APCO's Richard Spurgeon points out that EMS dispatching is being done predominantly by law enforcement controlled dispatch centers, simply because that's who controls most of them. "We need to insure we have a program that will be acceptable to all facets of public safety while meeting the goals of EMS," Spurgeon said. "The difficult position you're sometimes put in, in dealing with police, fire and EMS issues, is that you may have to conform to specific policies set down by one agency.
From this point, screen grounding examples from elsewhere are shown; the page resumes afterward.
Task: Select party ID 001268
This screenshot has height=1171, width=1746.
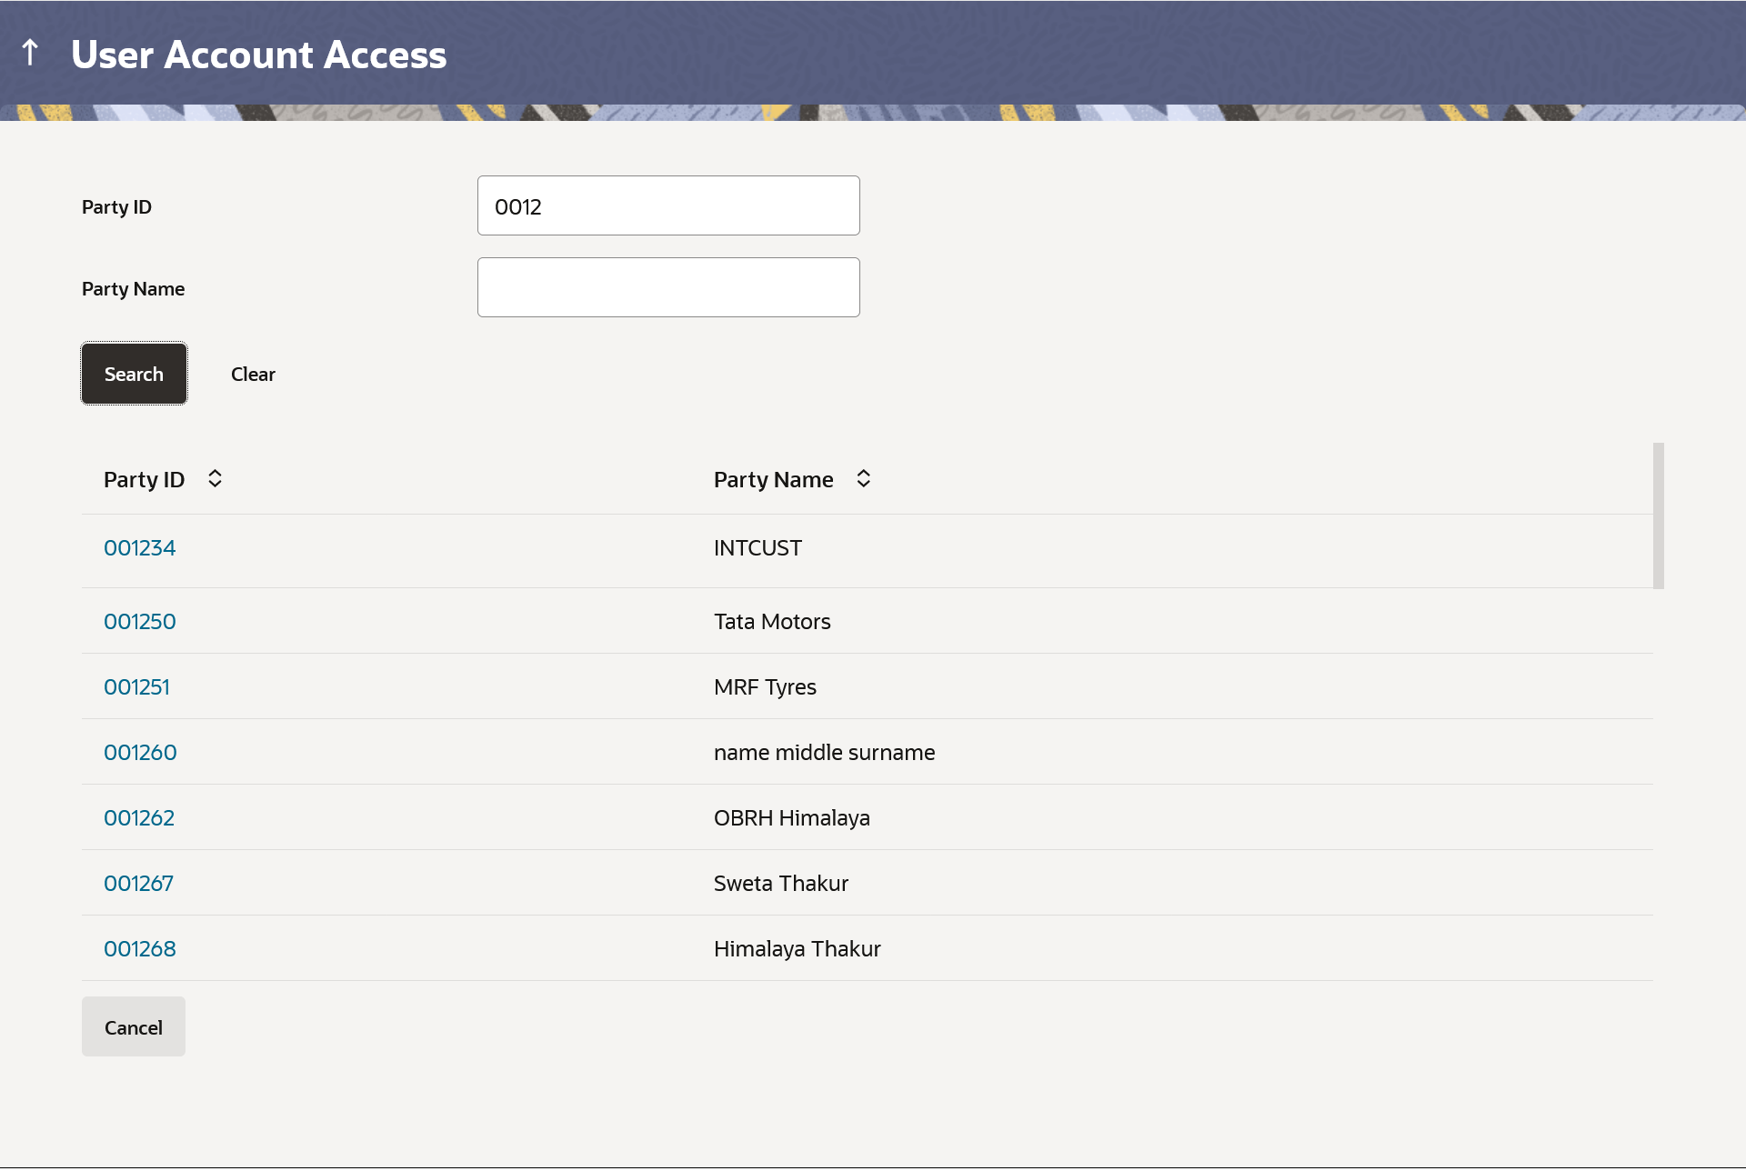Action: coord(139,949)

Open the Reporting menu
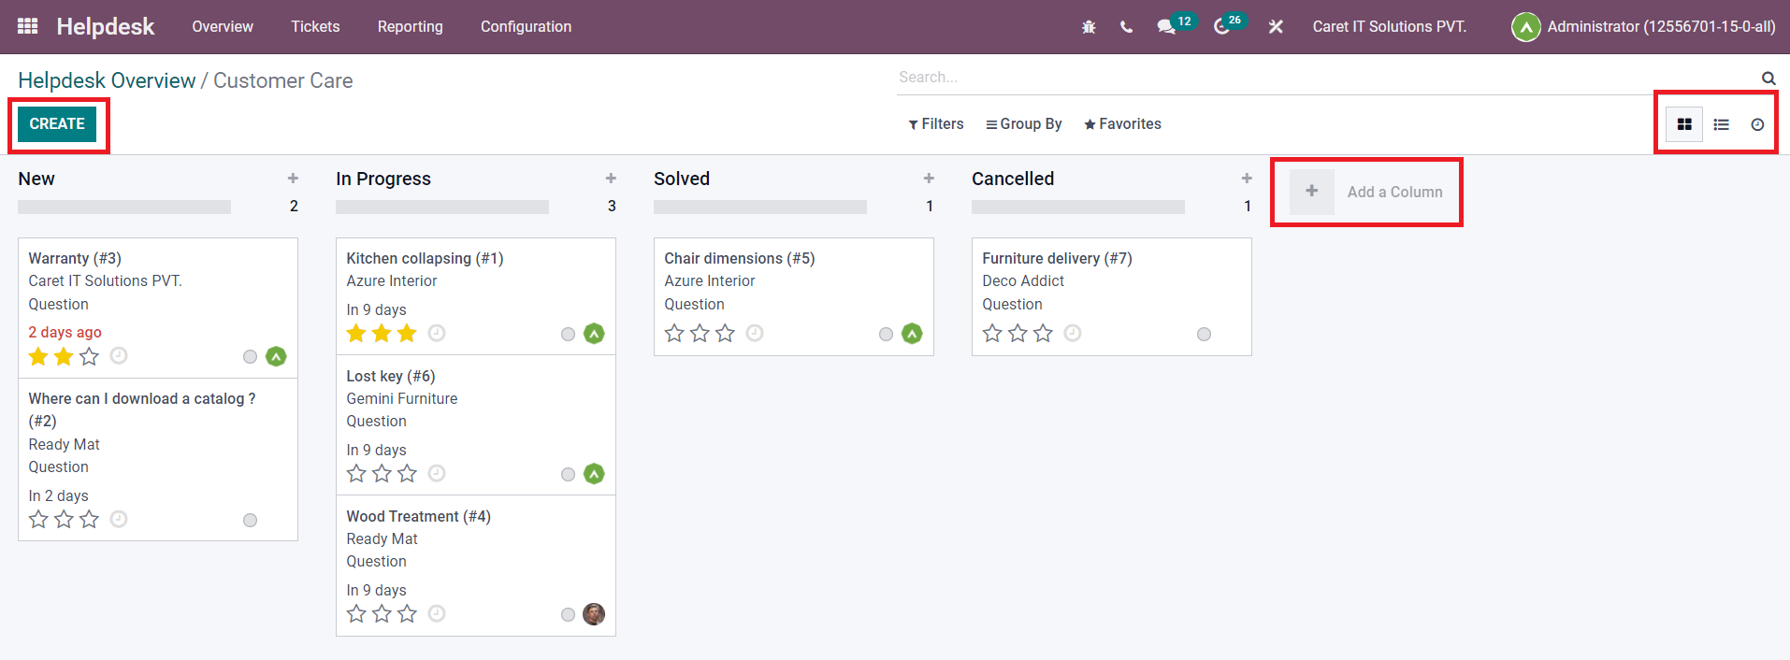(x=410, y=27)
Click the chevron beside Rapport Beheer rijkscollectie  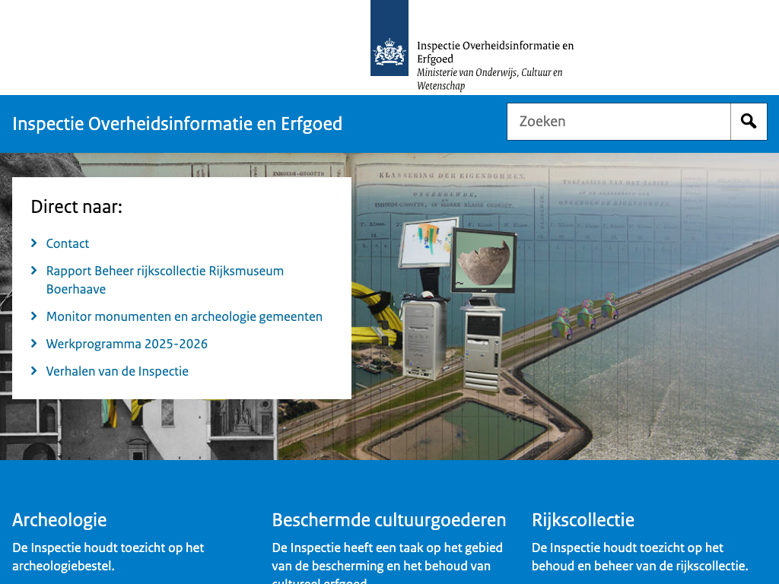[x=34, y=271]
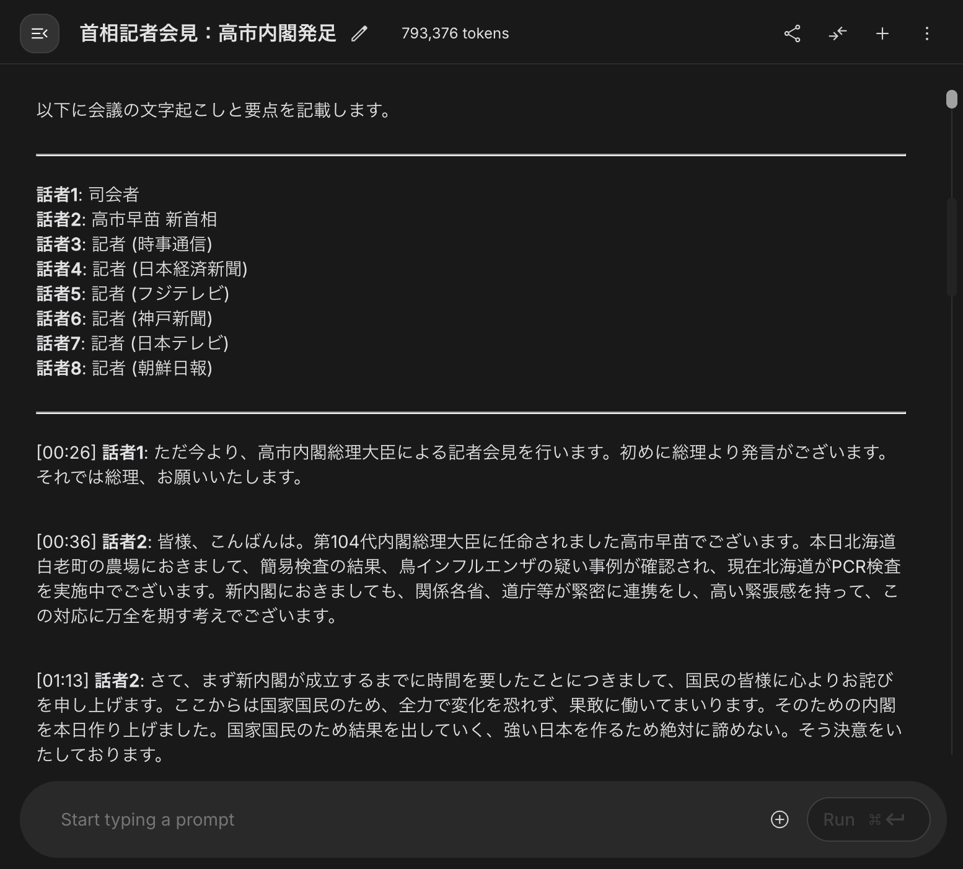Select the 話者1 司会者 speaker line
963x869 pixels.
coord(88,195)
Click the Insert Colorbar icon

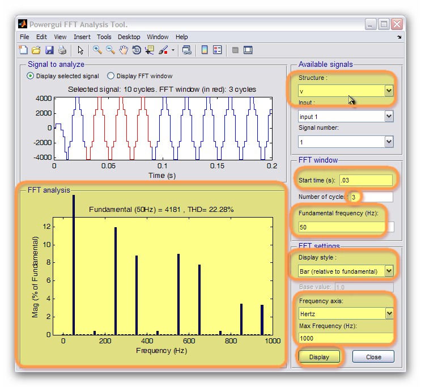(x=205, y=50)
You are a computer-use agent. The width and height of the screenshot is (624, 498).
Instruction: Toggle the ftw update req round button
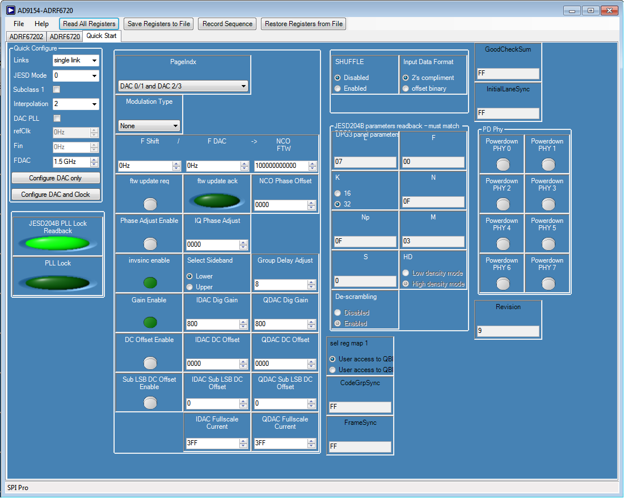(x=150, y=204)
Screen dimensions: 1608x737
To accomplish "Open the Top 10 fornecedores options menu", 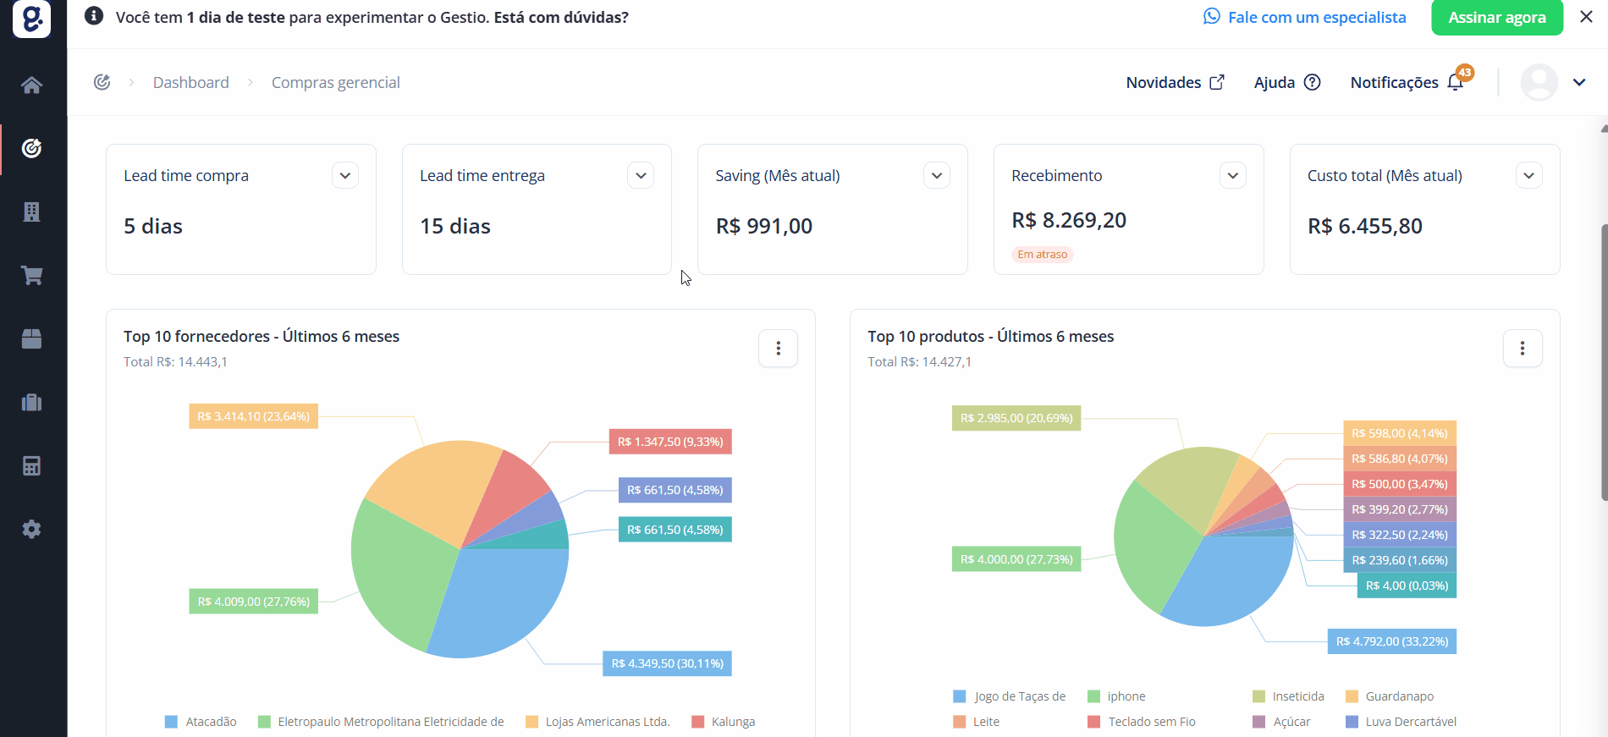I will (x=778, y=348).
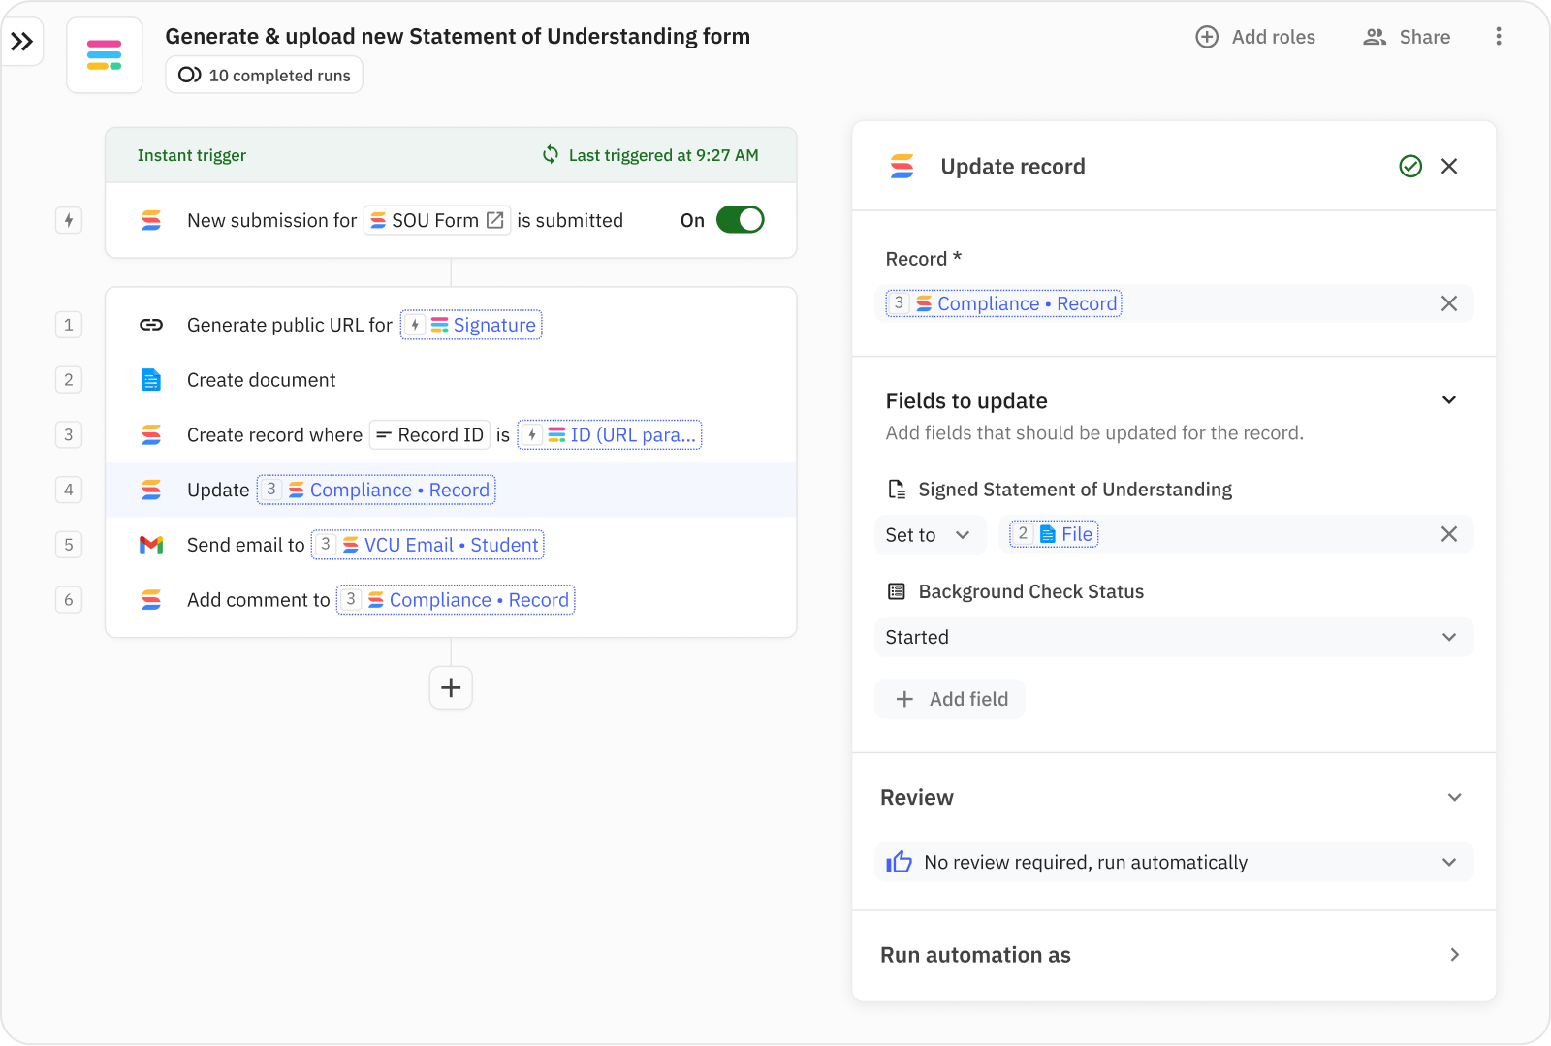Close the Update record panel
The width and height of the screenshot is (1551, 1046).
1449,167
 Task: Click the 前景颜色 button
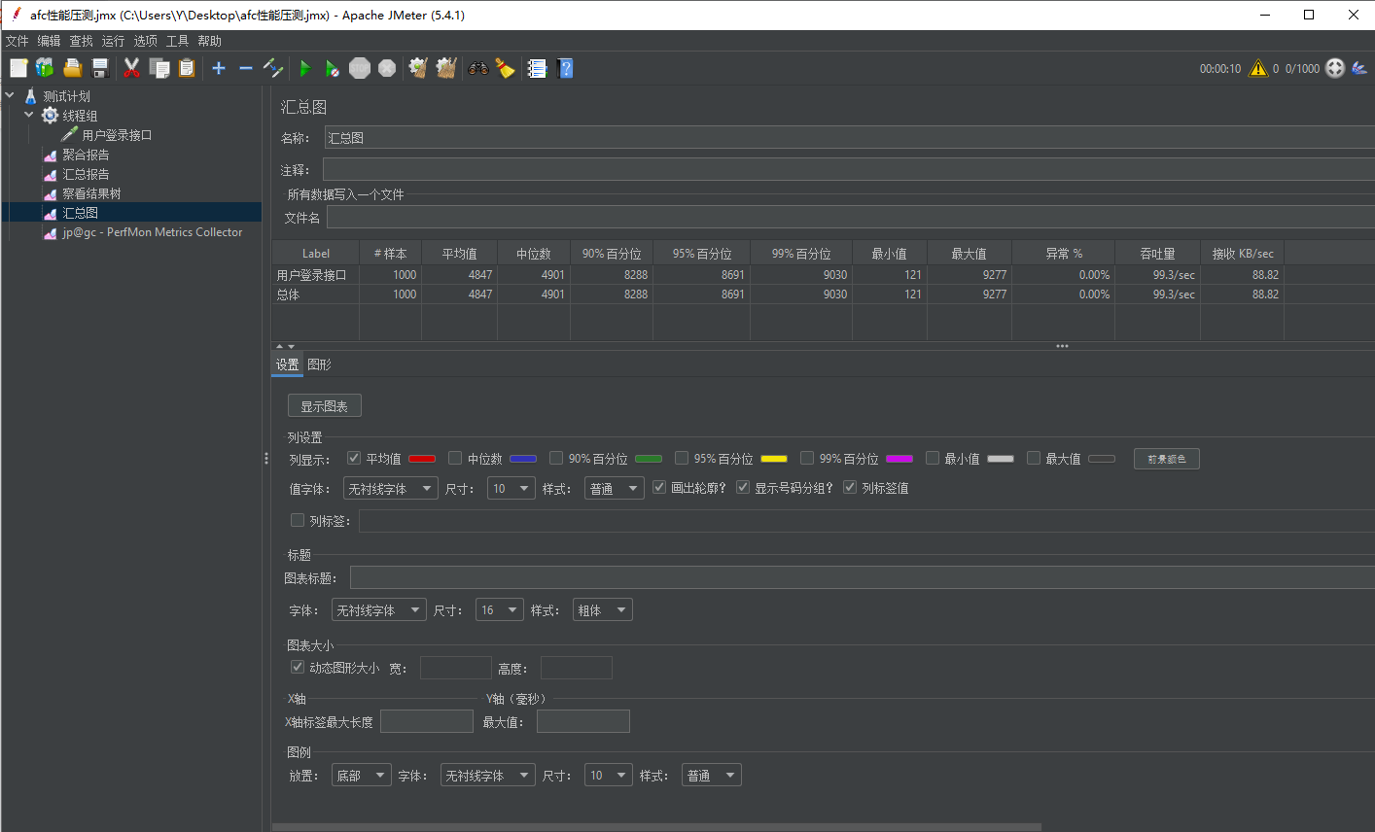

It's important that EMS, police, and fire work together to have a cohesive public safety policy, especially in dispatch."

"The parallels between EMT in the early `70s parallels EMD in the `90s," said NCI's Charles Carter. "Just as nurses resented EMTs and paramedics being able to practice emergency medicine under the license of an EMS physician after a relatively short training period, it is now the EMD field personnel who seem skeptical about the abilities of communications officers providing medically-approved instructions to a caller while they are en route. The next greatest challenge is convincing chiefs, sheriffs, and 9-1-1 directors that EMD is a national standard of care. The choice isn't whether or not EMD will be provided, the choice is whether or not they are going to be negligent by failing to meet a standard of care."